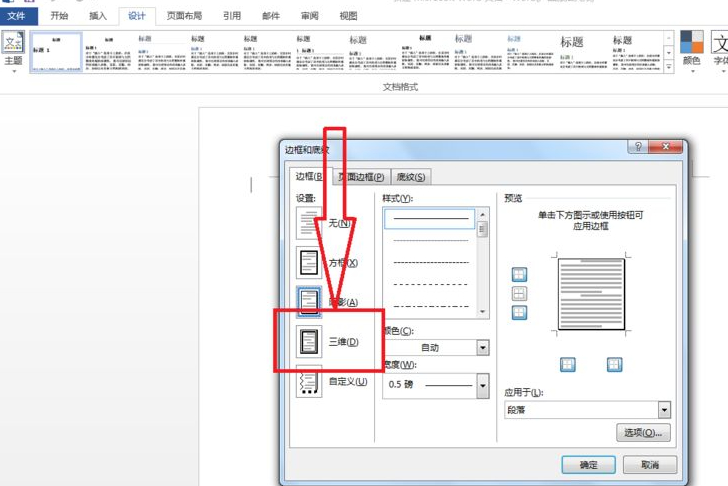Click the 选项 (Options) button
The image size is (728, 486).
(642, 433)
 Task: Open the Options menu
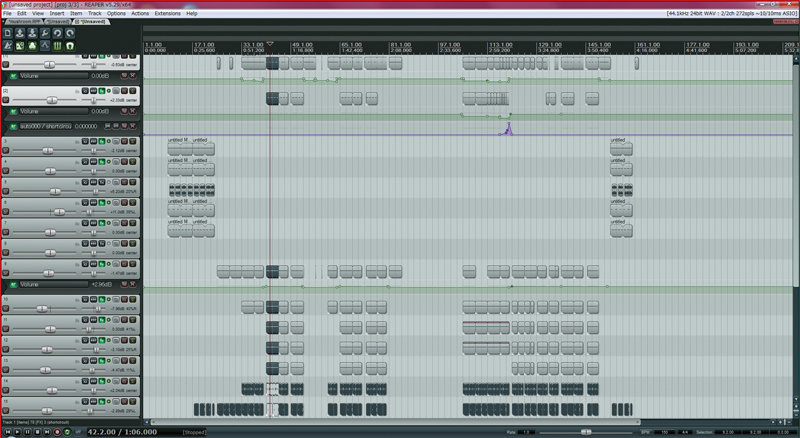tap(116, 13)
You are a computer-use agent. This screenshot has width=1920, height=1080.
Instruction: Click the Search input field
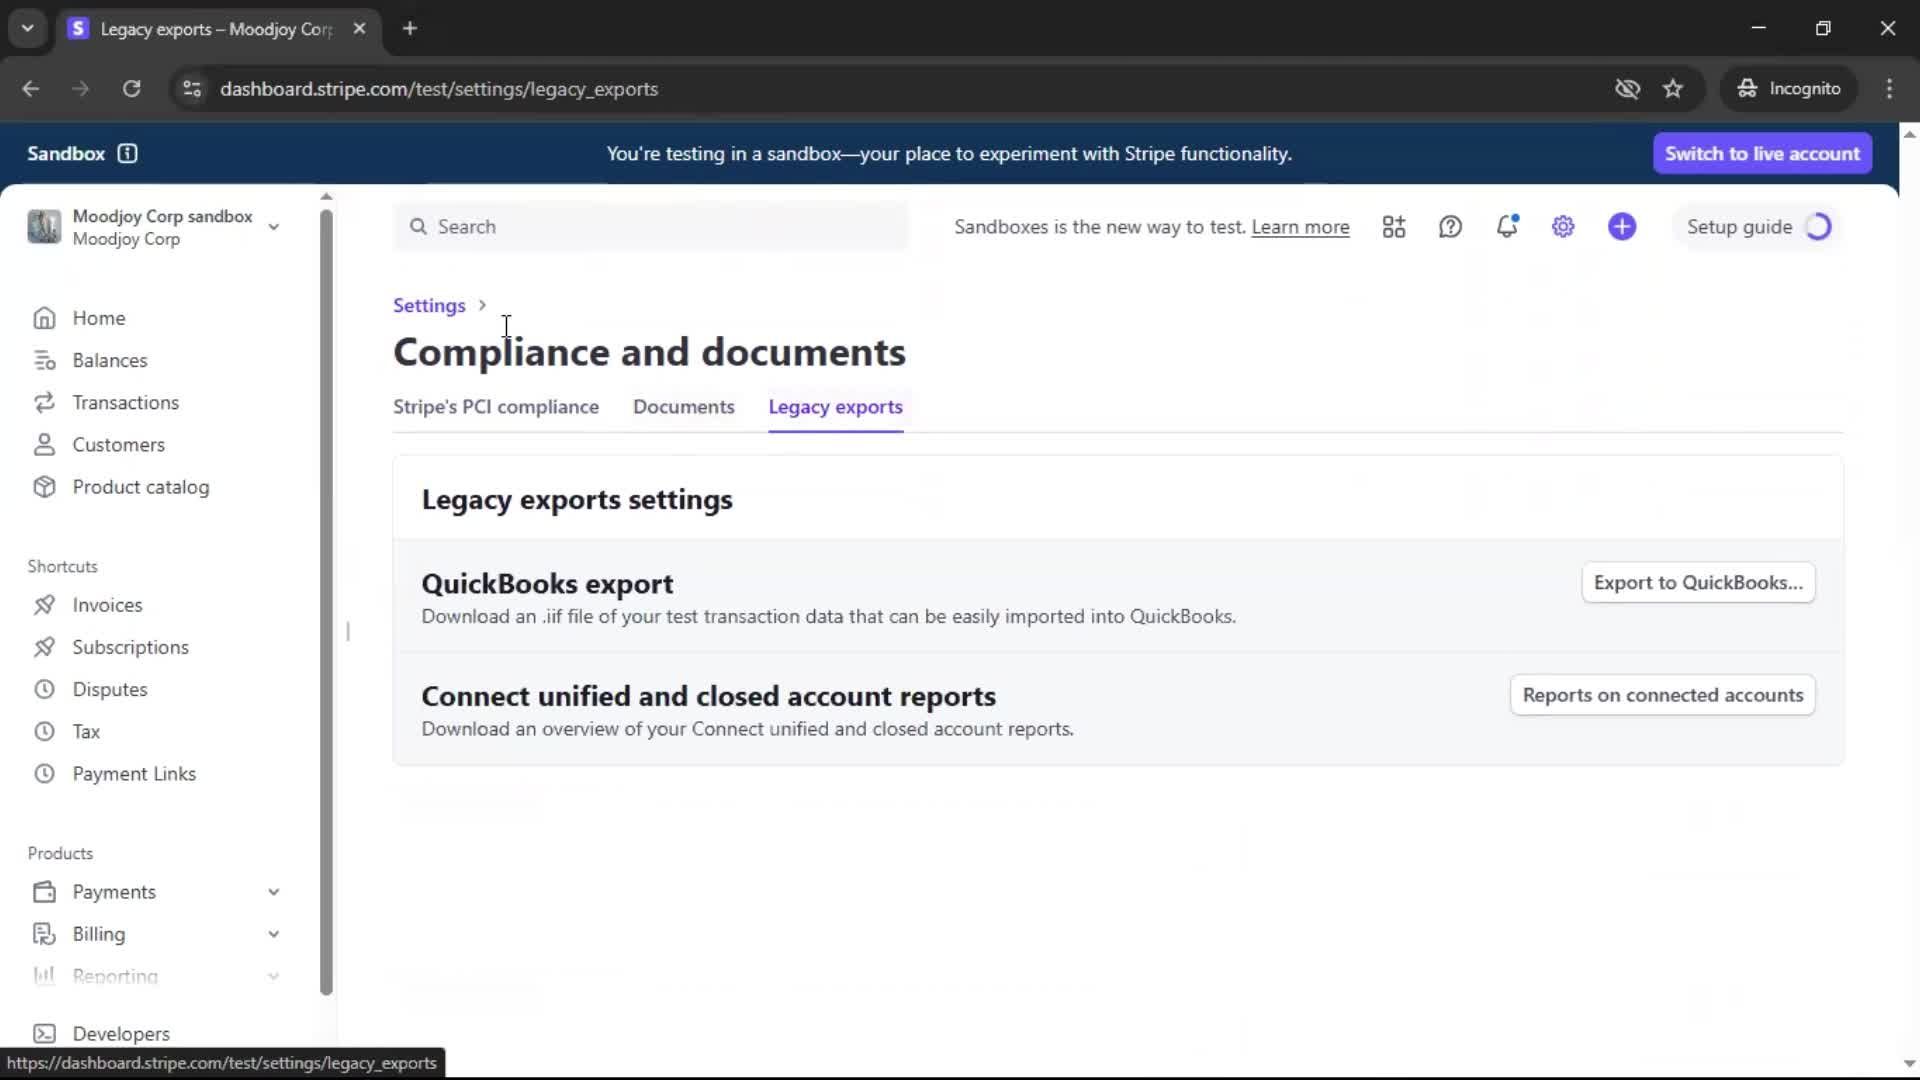pyautogui.click(x=650, y=227)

Stated goal.
Copy out every line of text from the rows above word for word, and leave the pictures out of your answer.

Reply.
Click the 选项 (Options) button
The image size is (728, 486).
(642, 433)
 Task: Open the Options menu
tap(116, 13)
You are a computer-use agent. This screenshot has width=1920, height=1080.
Instruction: Click the Search input field
pyautogui.click(x=650, y=227)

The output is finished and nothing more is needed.